Work required: In the records below, how many lines hold the word "Increase"? Give only the number.

Items from a dataset
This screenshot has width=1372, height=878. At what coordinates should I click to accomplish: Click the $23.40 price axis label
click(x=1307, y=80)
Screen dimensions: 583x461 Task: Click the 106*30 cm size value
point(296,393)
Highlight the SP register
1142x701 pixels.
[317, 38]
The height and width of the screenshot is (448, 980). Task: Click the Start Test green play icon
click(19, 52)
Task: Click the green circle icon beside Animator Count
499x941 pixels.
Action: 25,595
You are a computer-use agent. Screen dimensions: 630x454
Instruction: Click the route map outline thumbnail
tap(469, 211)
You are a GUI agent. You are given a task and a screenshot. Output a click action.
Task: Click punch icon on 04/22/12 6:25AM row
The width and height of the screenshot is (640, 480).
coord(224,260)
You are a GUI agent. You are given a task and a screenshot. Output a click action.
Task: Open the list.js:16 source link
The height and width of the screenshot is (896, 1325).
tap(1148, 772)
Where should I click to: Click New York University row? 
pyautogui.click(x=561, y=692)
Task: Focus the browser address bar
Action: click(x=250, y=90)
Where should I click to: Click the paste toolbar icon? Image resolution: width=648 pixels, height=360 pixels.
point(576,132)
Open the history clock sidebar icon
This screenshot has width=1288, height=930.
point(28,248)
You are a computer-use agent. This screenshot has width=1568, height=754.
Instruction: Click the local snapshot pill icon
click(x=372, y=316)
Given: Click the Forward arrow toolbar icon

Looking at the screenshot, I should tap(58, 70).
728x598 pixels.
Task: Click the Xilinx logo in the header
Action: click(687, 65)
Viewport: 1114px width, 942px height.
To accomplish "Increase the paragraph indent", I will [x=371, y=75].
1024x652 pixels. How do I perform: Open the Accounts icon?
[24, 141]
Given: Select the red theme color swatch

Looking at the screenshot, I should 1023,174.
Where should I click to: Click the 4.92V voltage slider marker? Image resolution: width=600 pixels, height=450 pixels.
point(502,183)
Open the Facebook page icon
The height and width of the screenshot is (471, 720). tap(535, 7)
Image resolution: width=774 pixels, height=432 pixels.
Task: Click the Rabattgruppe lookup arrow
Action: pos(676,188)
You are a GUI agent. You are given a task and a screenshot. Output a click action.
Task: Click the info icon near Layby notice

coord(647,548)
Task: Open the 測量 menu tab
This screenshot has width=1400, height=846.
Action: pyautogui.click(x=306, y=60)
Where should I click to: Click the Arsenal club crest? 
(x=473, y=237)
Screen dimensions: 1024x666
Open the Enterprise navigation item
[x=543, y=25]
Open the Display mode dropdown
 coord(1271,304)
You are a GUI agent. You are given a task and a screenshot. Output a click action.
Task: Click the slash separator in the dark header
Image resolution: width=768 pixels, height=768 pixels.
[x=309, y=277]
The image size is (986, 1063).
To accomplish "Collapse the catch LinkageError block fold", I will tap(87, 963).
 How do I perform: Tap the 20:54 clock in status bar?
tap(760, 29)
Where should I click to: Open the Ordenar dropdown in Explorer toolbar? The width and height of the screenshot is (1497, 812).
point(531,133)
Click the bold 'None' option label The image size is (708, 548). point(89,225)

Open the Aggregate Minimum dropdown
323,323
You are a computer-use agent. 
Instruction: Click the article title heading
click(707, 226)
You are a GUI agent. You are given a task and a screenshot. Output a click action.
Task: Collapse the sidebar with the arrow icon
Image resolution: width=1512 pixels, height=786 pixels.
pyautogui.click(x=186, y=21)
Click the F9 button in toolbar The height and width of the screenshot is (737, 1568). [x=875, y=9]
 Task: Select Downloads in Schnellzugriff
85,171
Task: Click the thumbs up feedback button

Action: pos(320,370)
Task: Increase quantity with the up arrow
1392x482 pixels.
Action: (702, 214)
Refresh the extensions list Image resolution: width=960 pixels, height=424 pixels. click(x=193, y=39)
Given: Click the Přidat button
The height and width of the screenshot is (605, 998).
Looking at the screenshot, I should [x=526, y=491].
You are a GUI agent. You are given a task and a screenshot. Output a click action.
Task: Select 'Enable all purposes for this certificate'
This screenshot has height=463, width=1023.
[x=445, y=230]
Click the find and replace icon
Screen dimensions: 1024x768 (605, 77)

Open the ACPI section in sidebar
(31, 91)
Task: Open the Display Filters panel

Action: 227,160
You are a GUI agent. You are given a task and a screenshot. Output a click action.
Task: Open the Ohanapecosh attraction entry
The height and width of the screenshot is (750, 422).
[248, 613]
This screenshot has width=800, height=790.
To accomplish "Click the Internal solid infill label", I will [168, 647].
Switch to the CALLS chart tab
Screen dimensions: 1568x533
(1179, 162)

Response area: 2